Re: [slurm-users] cgroup limits not created for jobs

2020-07-26 Thread Christopher Samuel

On 7/26/20 12:21 pm, Paul Raines wrote:


Thank you so much.  This also explains my GPU CUDA_VISIBLE_DEVICES missing
problem in my previous post.


I've missed that, but yes, that would do it.


As a new SLURM admin, I am a bit suprised at this default behavior.
Seems like a way for users to game the system by never running srun.


This is because by default salloc only requests a job allocation, it 
expects you to use srun to run an application on a compute node. But 
yes, it is non-obvious (as evidenced by the number of "sinteractive" and 
other scripts out there that folks have written not realising about the 
SallocDefaultCommand config option - I wrote one back in 2013!).



The only limit I suppose that is being really enforced at that point
is walltime?


Well the user isn't on the compute node so there's nothing really else 
to enforce.


I guess I need to research srun and SallocDefaultCommand more, but is 
there some way to set some kind of separate walltime limit on a

job for the time a salloc has to run srun?  It is not clear if one
can make a SallocDefaultCommand that does "srun ..." that really
covers all possibilities.


An srun inside of a salloc (just like an sbatch) should not be able to 
exceed the time limit for the job allocation.


If it helps this is the SallocDefaultCommand we use for our GPU nodes:

srun -n1 -N1 --mem-per-cpu=0 --gres=gpu:0 -G 0 --gpus-per-task=0 
--gpus-per-node=0 --gpus-per-socket=0  --pty --preserve-env --mpi=none 
-m block $SHELL


We have to give all those possible permutations to not use various GPU 
GRES as otherwise this srun will consume them if the salloc asked for it 
and then when the user tries to "srun" their application across the 
nodes it will block as there won't be any available on this first node.


Of course the fact that because of this the user can't see the GPUs 
without the srun can confuse some people, but it's unavoidable for this 
use case.


All the best,
Chris
--
  Chris Samuel  :  http://www.csamuel.org/  :  Berkeley, CA, USA



Re: [slurm-users] cgroup limits not created for jobs

2020-07-26 Thread Paul Raines



On Sat, 25 Jul 2020 2:00am, Chris Samuel wrote:


On Friday, 24 July 2020 9:48:35 AM PDT Paul Raines wrote:


But when I run a job on the node it runs I can find no
evidence in cgroups of any limits being set

Example job:

mlscgpu1[0]:~$ salloc -n1 -c3 -p batch --gres=gpu:quadro_rtx_6000:1 --mem=1G
salloc: Granted job allocation 17
mlscgpu1[0]:~$ echo $$
137112
mlscgpu1[0]:~$


You're not actually running inside a job at that point unless you've defined
"SallocDefaultCommand" in your slurm.conf, and I'm guessing that's not the
case there.  You can make salloc fire up an srun for you in the allocation
using that option, see the docs here:

https://slurm.schedmd.com/slurm.conf.html#OPT_SallocDefaultCommand



Thank you so much.  This also explains my GPU CUDA_VISIBLE_DEVICES missing
problem in my previous post.

::::

=== Request 1 ===
Condense the thread's paragraph beginning "This is because by default salloc only requests" into a short bulleted list that keeps its main facts.

[Records from a pointing dataset]

::::

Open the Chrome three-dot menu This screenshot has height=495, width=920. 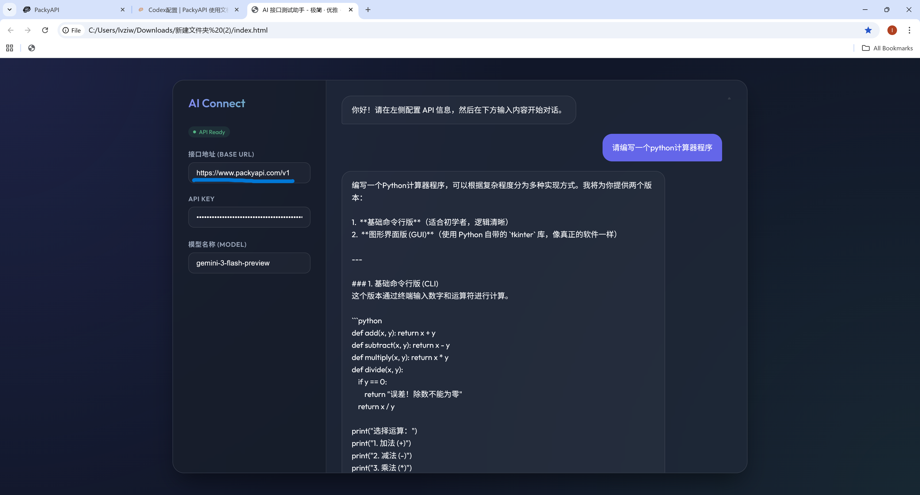pyautogui.click(x=909, y=30)
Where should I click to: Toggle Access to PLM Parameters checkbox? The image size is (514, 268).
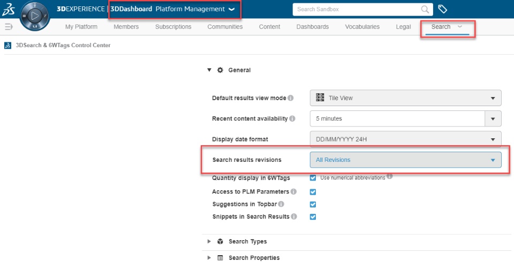313,191
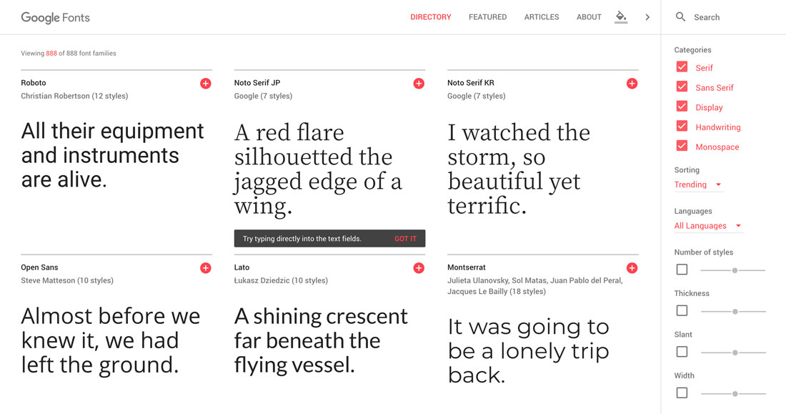Open the Roboto font family page
This screenshot has width=786, height=414.
click(33, 83)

::::

=== Request 2 ===
In the records, render everything from the line with "Where should I" up to and including the last line as a Markdown table with the columns Row and Line. Omit blank lines and leave out the pictures.

=== Task output 1 ===
- By default, salloc only requests a job allocation and expects srun to be used to run an application on a compute node.
- This behavior is non-obvious.
- As evidence, many people have written "sinteractive" and other scripts without realizing that the SallocDefaultCommand config option exists. The writer wrote one in 2013.

=== Task output 2 ===
| Row | Line |
|---|---|
| 1 | Where should I click to: Toggle Access to PLM Parameters checkbox? The image size is (514, 268). |
| 2 | 313,191 |
| 3 | Open the Roboto font family page |
| 4 | This screenshot has width=786, height=414. |
| 5 | click(33, 83) |